Private-Credit-Fonds sehen sich im zweiten Quartal mit steigendem Rücknahmedruck konfrontiert
Apollo Debt Solutions verzeichnete im zweiten Quartal 2026 einen Anstieg der Rücknahmeansprüche auf 17 % des Nettoinventarwerts, während bei neun großen Fonds insgesamt fast 15 Milliarden US-Dollar von Anlegern angefordert wurden, von denen weniger als 40 % erfüllt wurden.

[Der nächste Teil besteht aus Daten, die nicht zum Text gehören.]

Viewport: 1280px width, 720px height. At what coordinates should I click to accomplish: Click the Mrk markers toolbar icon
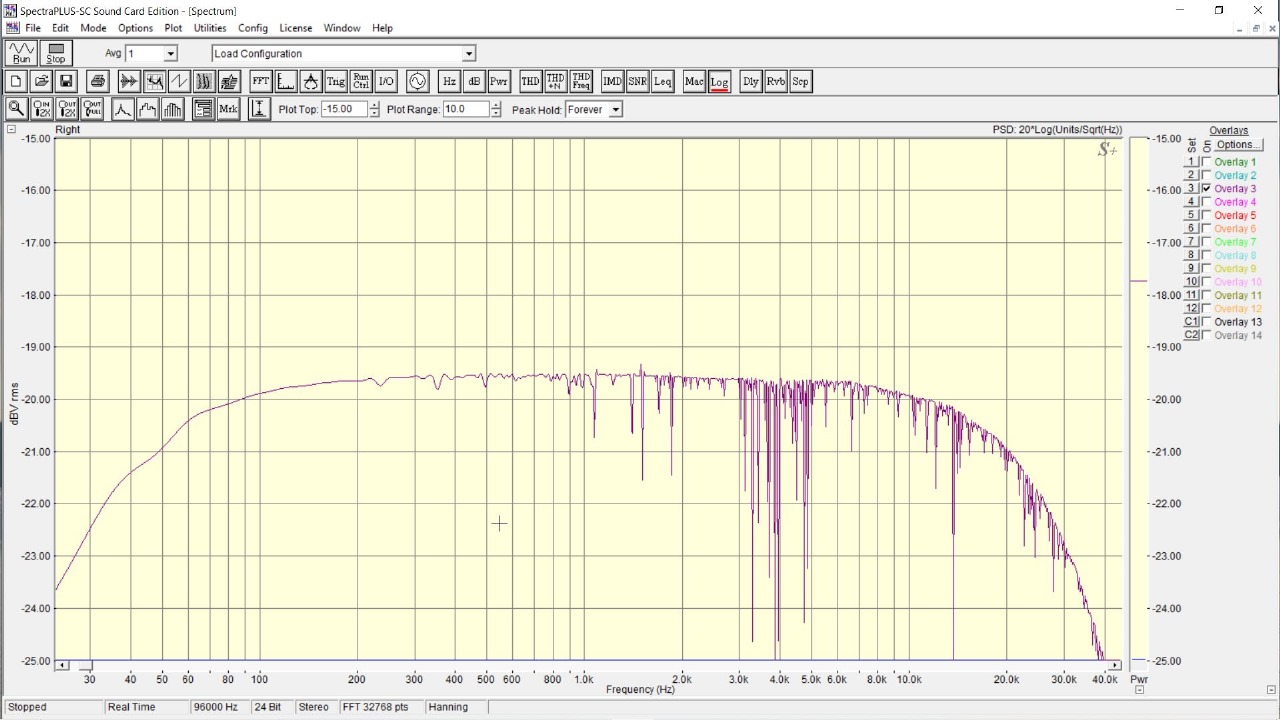(228, 109)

Der Druck auf die Private-Credit-Branche nimmt zu, da die Rücknahmeanträge bei großen Fonds steigen. Apollo Debt Solutions, ein Flaggschiff-Retailfonds von Apollo Global Management, meldete für das zweite Quartal 2026 Auszahlungsanträge in Höhe von rund 17 % des Nettoinventarwerts, gegenüber 11 % im ersten Quartal. Der Fonds erhielt in diesem Zeitraum Rücknahmeanträge in Höhe von etwa 2,4 Milliarden US-Dollar, erfüllte jedoch weniger als 30 %, begrenzt durch seine standardmäßige quartalsweise Rücknahmegrenze von 5 %.

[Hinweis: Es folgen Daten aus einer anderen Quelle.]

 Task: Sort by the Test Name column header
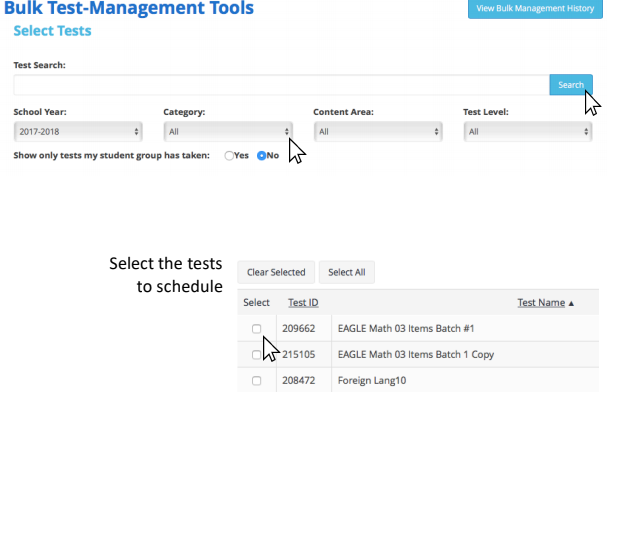point(541,303)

Der Trend beschränkt sich nicht auf ein einzelnes Vehikel. Nach Angaben der Financial Times versuchten Anleger im zweiten Quartal bei neun großen Private-Credit-Fonds mit einem Vermögen von fast 200 Milliarden US-Dollar, fast 15 Milliarden US-Dollar abzuziehen. Weniger als 40 % dieser Anträge wurden erfüllt, was die Liquiditätsengpässe in der Branche verdeutlicht.

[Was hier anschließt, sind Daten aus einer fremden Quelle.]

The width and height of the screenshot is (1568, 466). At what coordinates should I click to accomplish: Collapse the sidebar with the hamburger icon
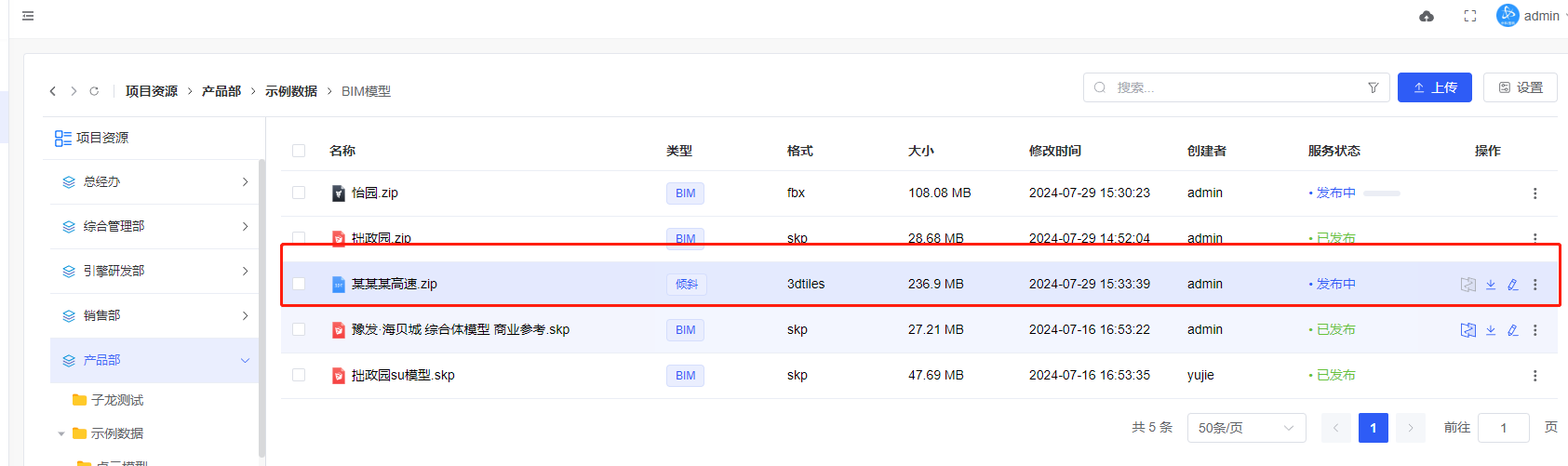pyautogui.click(x=28, y=16)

Branchenbeobachter weisen auf mehrere Belastungsfaktoren hin: wachsendes Engagement in Softwareunternehmen, die anfällig für KI-getriebene Störungen sind, höhere Zinssätze, die die Attraktivität illiquider Bestände verringern, sowie stärkere Renditen an den öffentlichen Märkten, die Kapital abziehen. Da die Rücknahmeanträge steigen und Liquiditätsgrenzen die Abflüsse einschränken, dürfte der Druck auf die Private-Credit-Branche bis 2026 anhalten.